Without mindful redirection toward more positive thoughts, they tend to build and become even darker. If your mind is ruminative, or rapidly cycling through the same increasingly dark thoughts, it can be extremely helpful to seek professional counseling during this time.
In this case, counselors provide a non-judgmental presence and can work with you to understand the origin of these thoughts. Typically, these thoughts are historical and can be very unconscious until triggered by a significant life event, such as the death of a pet.

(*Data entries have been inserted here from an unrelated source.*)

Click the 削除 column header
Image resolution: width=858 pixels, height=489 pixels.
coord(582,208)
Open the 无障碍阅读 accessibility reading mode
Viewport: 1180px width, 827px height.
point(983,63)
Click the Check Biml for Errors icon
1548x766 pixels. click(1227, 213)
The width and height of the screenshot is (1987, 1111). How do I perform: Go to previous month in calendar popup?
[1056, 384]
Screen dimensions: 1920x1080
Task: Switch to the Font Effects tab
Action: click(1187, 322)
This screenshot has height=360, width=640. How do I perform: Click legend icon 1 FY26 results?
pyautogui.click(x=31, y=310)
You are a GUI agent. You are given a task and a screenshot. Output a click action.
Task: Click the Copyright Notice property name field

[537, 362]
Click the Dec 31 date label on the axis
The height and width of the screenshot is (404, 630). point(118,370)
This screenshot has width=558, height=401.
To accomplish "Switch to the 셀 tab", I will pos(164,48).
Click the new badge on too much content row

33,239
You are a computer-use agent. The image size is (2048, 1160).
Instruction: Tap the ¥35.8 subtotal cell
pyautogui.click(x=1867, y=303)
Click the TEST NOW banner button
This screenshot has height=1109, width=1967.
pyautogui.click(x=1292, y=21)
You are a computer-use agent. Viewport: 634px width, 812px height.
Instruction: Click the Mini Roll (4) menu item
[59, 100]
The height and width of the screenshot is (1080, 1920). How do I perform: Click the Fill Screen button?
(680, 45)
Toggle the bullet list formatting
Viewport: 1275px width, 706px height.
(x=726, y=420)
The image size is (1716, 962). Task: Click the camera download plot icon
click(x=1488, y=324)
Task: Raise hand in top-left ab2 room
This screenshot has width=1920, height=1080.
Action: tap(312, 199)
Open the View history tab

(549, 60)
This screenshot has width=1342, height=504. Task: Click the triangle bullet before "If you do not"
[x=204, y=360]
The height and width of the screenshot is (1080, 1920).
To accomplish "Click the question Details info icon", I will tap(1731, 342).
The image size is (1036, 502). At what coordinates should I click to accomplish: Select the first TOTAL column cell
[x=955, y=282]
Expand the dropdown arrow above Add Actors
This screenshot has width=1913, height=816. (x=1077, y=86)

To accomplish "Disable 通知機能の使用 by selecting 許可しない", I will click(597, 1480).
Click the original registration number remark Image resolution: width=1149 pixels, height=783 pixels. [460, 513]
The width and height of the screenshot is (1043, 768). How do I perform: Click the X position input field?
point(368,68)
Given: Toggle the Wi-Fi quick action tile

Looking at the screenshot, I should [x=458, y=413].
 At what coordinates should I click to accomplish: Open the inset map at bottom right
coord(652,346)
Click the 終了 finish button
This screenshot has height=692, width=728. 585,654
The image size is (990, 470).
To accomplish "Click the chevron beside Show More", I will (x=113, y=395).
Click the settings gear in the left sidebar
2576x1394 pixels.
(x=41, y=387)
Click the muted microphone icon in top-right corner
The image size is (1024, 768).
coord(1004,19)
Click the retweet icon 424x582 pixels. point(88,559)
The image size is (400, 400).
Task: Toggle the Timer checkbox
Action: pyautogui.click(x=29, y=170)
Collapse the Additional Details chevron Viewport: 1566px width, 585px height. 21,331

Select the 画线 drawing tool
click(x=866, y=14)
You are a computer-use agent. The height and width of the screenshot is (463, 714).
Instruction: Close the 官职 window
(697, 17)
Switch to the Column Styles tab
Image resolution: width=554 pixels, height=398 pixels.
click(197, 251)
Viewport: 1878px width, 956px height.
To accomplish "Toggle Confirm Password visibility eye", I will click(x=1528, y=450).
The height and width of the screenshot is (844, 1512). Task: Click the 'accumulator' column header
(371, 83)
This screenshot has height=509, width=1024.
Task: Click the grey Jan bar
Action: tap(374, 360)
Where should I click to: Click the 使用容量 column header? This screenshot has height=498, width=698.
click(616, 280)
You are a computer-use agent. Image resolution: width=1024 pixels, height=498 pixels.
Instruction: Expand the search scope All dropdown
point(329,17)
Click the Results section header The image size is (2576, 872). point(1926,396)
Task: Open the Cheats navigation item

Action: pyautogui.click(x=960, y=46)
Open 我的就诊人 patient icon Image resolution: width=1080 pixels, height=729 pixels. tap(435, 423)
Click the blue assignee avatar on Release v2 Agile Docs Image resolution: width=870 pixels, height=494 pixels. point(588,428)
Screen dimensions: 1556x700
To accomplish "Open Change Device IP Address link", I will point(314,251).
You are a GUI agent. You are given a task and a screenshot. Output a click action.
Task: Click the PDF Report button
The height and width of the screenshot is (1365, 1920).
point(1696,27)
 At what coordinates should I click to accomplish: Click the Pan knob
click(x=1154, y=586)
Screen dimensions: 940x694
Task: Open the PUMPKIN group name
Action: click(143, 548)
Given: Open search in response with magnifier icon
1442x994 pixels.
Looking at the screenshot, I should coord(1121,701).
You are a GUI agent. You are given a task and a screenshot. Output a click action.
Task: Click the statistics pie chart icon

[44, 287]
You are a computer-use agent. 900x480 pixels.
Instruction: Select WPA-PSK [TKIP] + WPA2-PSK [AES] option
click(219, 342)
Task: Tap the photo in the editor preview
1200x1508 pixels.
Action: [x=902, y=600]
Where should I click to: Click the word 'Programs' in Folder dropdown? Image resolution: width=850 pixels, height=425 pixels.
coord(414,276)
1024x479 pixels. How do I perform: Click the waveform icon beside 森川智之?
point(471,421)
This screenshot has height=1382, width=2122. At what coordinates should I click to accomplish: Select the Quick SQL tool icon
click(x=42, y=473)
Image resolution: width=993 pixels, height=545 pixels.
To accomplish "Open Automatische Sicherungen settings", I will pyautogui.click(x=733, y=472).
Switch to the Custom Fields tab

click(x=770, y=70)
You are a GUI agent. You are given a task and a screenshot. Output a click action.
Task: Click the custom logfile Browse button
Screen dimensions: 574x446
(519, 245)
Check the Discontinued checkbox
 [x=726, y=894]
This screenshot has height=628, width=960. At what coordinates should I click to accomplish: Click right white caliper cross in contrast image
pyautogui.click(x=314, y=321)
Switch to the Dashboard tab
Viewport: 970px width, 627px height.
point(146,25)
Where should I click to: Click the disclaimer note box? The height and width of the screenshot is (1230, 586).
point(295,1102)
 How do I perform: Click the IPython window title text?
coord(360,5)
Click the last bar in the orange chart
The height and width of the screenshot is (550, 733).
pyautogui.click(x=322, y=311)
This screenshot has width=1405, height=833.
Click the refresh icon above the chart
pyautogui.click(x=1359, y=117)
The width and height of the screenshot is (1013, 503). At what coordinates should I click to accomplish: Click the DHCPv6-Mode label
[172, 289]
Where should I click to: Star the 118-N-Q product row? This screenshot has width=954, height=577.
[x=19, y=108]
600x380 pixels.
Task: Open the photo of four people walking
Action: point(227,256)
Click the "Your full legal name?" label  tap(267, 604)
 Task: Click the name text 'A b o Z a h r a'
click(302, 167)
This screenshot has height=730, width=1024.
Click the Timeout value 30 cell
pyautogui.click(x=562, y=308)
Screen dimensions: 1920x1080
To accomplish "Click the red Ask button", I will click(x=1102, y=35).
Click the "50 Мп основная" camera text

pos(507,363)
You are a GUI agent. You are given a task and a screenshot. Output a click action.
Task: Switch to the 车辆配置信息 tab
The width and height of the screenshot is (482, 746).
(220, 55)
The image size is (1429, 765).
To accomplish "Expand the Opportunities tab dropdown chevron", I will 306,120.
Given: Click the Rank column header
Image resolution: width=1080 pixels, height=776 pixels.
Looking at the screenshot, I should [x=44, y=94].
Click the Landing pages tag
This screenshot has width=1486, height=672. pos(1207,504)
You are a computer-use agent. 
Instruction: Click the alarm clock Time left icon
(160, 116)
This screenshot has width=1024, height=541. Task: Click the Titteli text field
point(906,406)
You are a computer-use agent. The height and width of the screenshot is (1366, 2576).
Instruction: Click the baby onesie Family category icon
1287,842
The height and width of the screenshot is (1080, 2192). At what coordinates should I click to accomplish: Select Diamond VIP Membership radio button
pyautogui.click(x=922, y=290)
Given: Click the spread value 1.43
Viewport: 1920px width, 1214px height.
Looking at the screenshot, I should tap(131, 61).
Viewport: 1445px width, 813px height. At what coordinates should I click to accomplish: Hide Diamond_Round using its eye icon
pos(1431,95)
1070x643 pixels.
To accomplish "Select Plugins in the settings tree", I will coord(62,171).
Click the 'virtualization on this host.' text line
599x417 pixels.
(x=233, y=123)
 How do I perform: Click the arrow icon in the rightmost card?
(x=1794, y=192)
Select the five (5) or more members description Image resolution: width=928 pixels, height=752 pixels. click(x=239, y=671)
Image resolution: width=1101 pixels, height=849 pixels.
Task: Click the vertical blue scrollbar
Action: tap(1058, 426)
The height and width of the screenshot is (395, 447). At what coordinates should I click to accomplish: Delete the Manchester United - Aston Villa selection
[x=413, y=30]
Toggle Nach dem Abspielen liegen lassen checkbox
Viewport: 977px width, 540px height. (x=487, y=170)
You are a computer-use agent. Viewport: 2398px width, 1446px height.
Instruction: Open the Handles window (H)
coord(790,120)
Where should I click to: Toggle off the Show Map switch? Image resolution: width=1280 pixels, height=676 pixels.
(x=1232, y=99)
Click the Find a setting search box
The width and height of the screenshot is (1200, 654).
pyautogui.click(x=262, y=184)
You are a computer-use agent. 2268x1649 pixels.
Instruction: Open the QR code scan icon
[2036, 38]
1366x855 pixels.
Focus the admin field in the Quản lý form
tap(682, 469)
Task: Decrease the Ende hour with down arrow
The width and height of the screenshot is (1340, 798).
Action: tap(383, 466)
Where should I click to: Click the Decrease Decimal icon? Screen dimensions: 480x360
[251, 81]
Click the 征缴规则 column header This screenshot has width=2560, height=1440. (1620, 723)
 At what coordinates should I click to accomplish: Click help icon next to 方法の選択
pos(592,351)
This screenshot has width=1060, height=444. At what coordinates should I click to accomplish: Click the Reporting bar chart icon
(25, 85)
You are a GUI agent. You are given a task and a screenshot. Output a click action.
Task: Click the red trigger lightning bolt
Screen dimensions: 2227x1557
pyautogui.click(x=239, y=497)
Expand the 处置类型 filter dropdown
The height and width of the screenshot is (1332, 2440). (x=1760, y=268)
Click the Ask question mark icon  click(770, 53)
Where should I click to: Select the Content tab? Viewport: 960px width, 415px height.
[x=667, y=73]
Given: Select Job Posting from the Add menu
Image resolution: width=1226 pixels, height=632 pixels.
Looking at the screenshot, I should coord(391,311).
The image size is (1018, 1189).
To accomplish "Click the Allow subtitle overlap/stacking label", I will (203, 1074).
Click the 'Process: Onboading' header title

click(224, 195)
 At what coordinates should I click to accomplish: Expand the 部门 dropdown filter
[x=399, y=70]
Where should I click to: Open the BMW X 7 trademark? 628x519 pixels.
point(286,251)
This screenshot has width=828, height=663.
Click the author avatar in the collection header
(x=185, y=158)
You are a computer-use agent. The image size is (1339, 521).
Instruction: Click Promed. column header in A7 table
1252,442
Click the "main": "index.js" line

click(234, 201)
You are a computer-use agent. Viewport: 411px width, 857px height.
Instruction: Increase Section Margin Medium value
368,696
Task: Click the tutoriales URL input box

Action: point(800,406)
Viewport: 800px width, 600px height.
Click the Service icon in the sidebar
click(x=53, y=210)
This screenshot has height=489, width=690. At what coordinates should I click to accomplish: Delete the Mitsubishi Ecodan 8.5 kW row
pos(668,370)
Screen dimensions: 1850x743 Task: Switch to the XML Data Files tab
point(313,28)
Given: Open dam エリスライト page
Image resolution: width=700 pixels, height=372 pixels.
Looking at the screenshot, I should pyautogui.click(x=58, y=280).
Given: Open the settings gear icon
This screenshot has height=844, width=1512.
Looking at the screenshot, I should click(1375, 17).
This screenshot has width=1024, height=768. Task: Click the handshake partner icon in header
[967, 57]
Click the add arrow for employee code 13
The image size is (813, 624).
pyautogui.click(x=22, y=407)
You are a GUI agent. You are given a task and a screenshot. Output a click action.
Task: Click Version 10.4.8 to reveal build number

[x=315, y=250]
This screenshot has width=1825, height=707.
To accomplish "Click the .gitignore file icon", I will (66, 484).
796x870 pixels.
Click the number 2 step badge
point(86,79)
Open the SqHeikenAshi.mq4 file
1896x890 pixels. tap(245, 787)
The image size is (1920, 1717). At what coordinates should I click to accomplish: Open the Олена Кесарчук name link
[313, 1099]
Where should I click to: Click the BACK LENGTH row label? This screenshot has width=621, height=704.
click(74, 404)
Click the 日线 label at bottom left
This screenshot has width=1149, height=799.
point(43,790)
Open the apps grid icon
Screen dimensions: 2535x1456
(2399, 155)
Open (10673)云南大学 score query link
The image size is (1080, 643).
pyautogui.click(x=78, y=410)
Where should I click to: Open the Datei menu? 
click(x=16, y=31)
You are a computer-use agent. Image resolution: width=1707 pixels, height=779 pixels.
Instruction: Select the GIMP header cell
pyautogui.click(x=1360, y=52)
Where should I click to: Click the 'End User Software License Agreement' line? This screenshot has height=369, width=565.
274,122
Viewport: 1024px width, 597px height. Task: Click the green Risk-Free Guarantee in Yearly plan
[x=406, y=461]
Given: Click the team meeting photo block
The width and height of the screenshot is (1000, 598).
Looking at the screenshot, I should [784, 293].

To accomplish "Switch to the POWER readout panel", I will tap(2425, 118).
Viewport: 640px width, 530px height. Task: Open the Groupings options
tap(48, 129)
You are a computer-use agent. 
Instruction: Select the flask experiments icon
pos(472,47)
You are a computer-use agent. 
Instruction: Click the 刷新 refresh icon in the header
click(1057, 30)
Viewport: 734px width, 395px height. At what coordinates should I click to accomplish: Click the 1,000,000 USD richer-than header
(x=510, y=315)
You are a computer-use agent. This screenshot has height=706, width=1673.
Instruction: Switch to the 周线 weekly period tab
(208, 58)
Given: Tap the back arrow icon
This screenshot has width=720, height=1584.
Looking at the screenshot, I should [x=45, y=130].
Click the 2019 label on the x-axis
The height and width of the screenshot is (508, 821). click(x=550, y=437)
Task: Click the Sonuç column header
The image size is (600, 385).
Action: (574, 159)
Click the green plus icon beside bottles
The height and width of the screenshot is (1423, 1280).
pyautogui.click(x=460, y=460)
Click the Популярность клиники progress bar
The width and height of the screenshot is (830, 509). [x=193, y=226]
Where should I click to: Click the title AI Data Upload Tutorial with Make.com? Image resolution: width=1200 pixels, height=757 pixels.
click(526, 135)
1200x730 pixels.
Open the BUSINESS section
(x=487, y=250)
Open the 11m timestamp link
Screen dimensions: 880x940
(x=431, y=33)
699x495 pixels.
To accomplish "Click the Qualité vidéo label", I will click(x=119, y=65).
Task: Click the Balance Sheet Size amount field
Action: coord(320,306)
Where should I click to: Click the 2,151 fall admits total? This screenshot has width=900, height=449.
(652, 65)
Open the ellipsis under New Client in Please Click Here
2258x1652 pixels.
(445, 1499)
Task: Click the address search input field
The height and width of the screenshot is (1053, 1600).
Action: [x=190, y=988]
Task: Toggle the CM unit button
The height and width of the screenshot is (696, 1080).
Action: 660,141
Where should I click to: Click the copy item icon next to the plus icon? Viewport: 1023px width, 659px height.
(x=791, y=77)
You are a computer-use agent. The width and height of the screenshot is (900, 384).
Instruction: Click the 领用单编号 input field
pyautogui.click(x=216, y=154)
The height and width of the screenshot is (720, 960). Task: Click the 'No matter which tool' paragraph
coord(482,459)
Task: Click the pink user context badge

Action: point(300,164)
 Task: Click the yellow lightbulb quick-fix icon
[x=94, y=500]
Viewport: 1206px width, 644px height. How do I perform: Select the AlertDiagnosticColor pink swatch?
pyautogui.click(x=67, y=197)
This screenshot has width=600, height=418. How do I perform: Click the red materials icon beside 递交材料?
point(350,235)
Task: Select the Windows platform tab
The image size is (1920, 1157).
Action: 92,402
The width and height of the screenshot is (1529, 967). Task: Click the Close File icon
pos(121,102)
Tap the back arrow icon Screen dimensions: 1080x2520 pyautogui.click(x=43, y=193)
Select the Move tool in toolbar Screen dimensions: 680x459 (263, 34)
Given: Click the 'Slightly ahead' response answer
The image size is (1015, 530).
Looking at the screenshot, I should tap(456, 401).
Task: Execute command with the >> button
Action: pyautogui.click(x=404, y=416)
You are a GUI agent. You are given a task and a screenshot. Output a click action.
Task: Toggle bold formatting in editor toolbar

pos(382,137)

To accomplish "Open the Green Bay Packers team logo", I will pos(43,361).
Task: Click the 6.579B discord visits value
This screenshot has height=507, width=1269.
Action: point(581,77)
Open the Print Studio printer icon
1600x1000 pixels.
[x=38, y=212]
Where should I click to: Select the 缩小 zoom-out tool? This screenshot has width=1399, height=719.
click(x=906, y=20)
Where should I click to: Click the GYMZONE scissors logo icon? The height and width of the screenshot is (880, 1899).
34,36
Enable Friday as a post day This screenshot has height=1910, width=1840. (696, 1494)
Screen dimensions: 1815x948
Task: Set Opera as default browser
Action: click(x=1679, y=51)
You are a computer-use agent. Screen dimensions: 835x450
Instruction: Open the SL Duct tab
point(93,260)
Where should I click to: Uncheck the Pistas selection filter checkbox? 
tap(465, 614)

Self Harming, Excessive Drinking or Drug Use, or Thoughts of Suicide
There are times in our lives when we feel like there is no hope left. That we simply have hit rock bottom and cannot handle one more thing. If our pet dies in a dark moment in our lives it can trigger painful thoughts and actions that are extremely harmful.
If you find yourself doing drugs or drinking excessively after the death of a pet, the additional support of a counselor may help you process through and come up with alternative methods to cope with your experience.
Having thoughts of ending your own life isn't as rare as you may think. There are many people who struggle with living after the death of their pet, especially if their pet was one of the only reasons for living. Many people live day-to-day knowing that their pet depends on them, and during hard times their pets may be their only crutch to stand on.
Seeking the guidance and support of a counselor is never a sign of weakness, but a strength.
There are so many four-legged friends looking to share unconditional love. If during this time you don't feel ready for another pet in your home, there are rescues who would love a few moments of your time to experience the love that only you can give.
If you or someone you love is contemplating suicide, seek help immediately. For help 24/7 dial 988 for the National Suicide Prevention Lifeline, or reach out to the Crisis Text Line by texting TALK to 741741. To find a therapist near you, visit the Psychology Today Therapy Directory.